Política, cultura e generalidades

terça-feira, 9 de fevereiro de 2010

Urina dos foliões ameaça Arcos da Lapa

Rio 2016 - Cidade dispendiosa
Fonte: O Dia.

09.02.10 às 01h34 > Atualizado em 09.02.10 às 03h41

Urina dos foliões ameaça Arcos

Árvores, monumentos, bancas de jornal e até a água do mar também sofrem com o xixi. Nos dois últimos fins de semana, 62 mijões foram detidos por agentes da Prefeitura do Rio. Só a recuperação de um elevado custou R$ 35 mil

POR BRUNA TALARICO

Rio - Não é apenas o nariz dos transeuntes que sofrem com o xixi dos colegas foliões na rua. A urina dos preguiçosos está danificando árvores, sujando o mar e destruindo o monumento-símbolo da história da boemia carioca. Os Arcos da Lapa correm o risco de ruir, depois de séculos do tiro ao alvo porcalhão, alertam especialistas.

“Os Arcos, assim como prédios antigos e igrejas, são os que mais sofrem com o xixi do homem. Além da acidez da urina, essas construções estão sujeitas aos produtos abrasivos para remoção do cheiro forte, que atacam muito a estrutura. Essas edificações, que têm conservação delicada, com intervalo grande de tempo entre uma intervenção e outra, correm sério risco de ruir”, explica Pablo Benetti, arquiteto da UFRJ.

Na semana passada, começou a avaliação dos Arcos para obras de restauração. A expectativa é que, logo após o Carnaval, se iniciem as obras, orçadas em R$ 1,2 milhão.

Nos dois últimos fins de semana, a repressão aos mijões no Rio levou 62 pessoas a delegacias. Elas foram flagradas por agentes da Secretaria de Ordem Pública urinando em locais públicos e vão responder por atentado ao pudor. Cerca de 90% das detenções ocorreram nos arredores do Sambódromo e em ruas da Lapa. Só na madrugada de ontem, 9 foram levados para a 6ª DP (Cidade Nova) e enquadrados também por ato obsceno e importunação ofensiva ao pudor.

Viadutos, bancas de jornais e árvores também são vítimas do xixi, que deixaram doentes 23 palmeiras imperiais perto dos Arcos. “Se for prender gente fazendo xixi na rua durante o Carnaval do Rio, vão faltar lugares nas delegacias”, queixou-se o camelô José Ferreira da Costa, 51 anos, flagrado urinando na Rua do Lavradio.

Viadutos são castigados

O Elevado Rufino Pizarro, em São Cristóvão, teve dois pilares recuperados pela corrosão decorrente da urina.

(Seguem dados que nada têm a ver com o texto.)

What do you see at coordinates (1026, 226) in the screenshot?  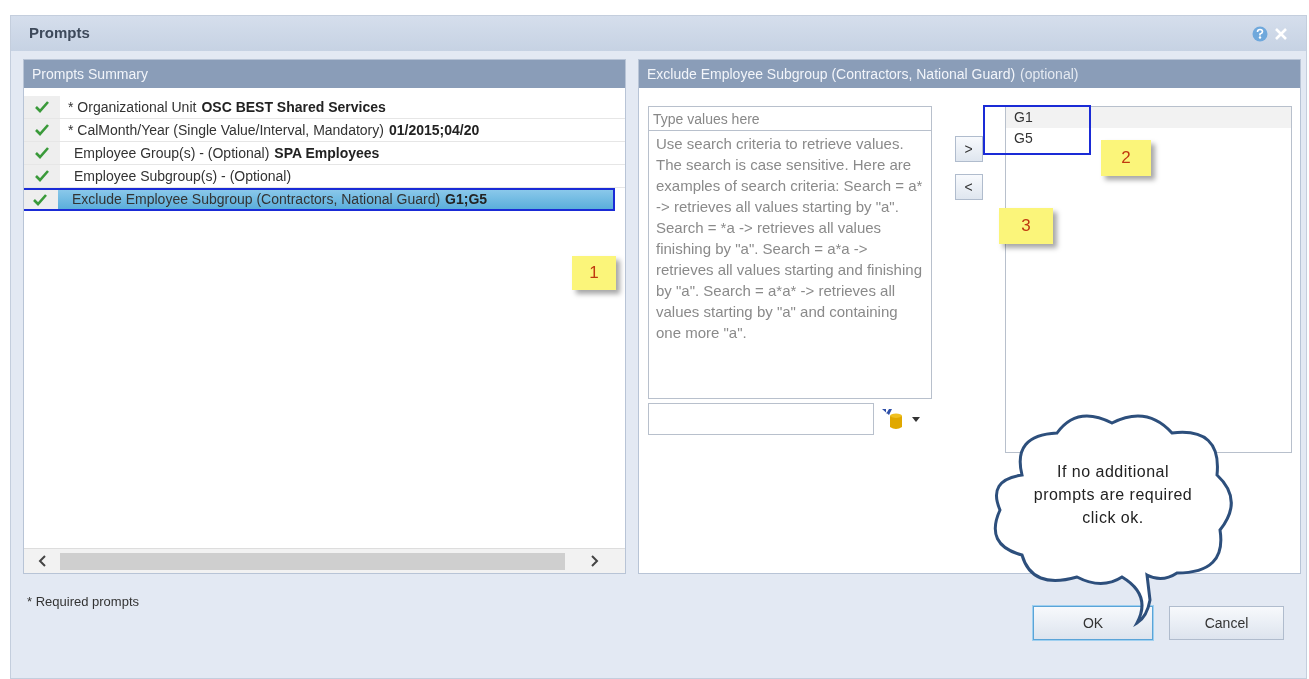 I see `sticky-note: 3` at bounding box center [1026, 226].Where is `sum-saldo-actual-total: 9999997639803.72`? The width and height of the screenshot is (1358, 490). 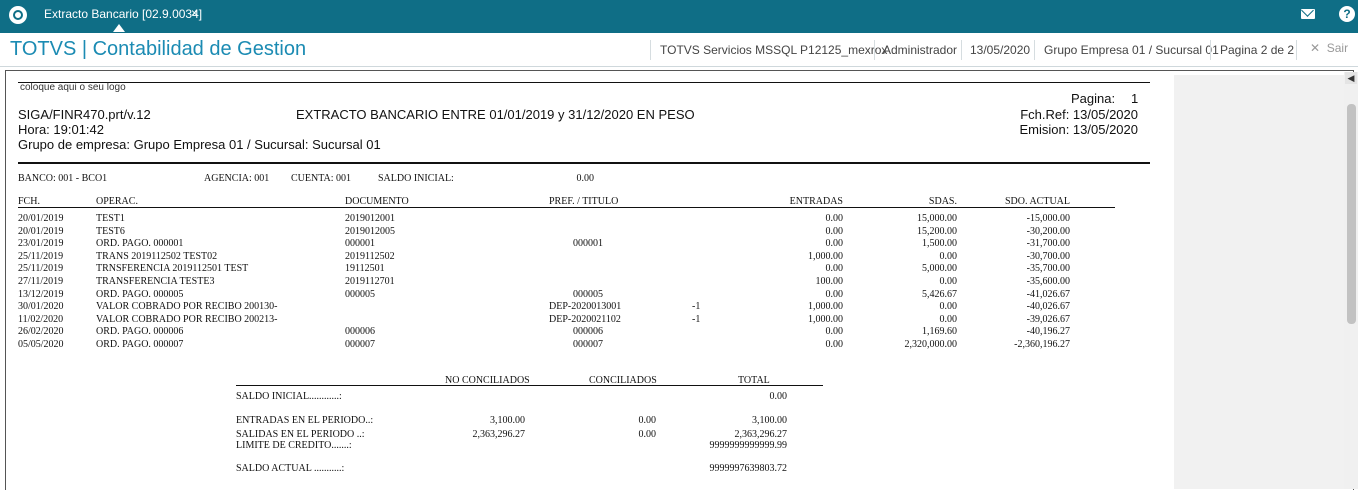
sum-saldo-actual-total: 9999997639803.72 is located at coordinates (748, 468).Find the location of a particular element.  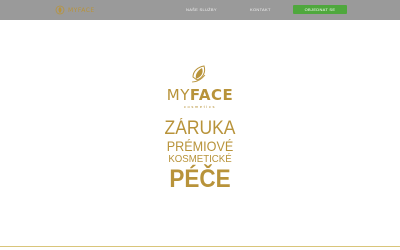

logo-text: MYFACE is located at coordinates (82, 10).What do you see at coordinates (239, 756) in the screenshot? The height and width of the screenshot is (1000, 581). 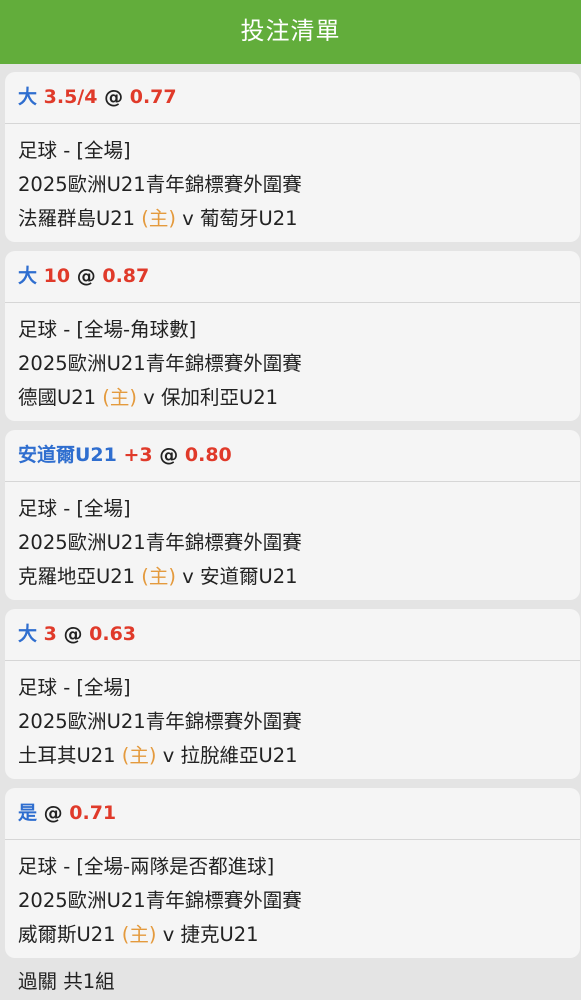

A obra custou R$ 35 mil. Por conta dos mijões, a Murada da Glória, as paredes do Teatro Municipal e as esculturas da Praça Tiradentes passaram por restauração. “Essas construções são compostas de pedra e ferro fundido, materiais que reagem com a urina. O granito desfolha em contato com o ácido úrico, e os postes metálicos sofrem corrosão”, justifica o arquiteto Roberto da Luz, do Instituto Estadual do Patrimônio Cultural.

PRAIA VIRA BANHEIRO DE FOLIÕES

Com a proibição de urinar nas ruas, muitos foliões dos blocos da orla elegeram o mar como banheiro. Segundo Haroldo Lemos, presidente do Instituto Brasil Pnuma (Programa das Nações Unidas para o Meio Ambiente), essa prática pode ser um dos vilões que tornam o banho desaconselhável em alguns trechos da orla.

Relatório do Instituto Estadual do Ambiente (Inea) atesta que Leme, Leblon e Ipanema têm trechos impróprios para o mergulho. Justamente os pontos que concentram a folia no fim de semana. “Como não choveu nesses dias, algum outro fator estranho aconteceu. Um número tão grande de pessoas urinando no mesmo lugar pode fazer diferença”, explica Haroldo.

Fatima Soares, do Inea, diz que não há como medir a presença da urina no mar, mas reforça que “a prática é um desrespeito a um ambiente comum”.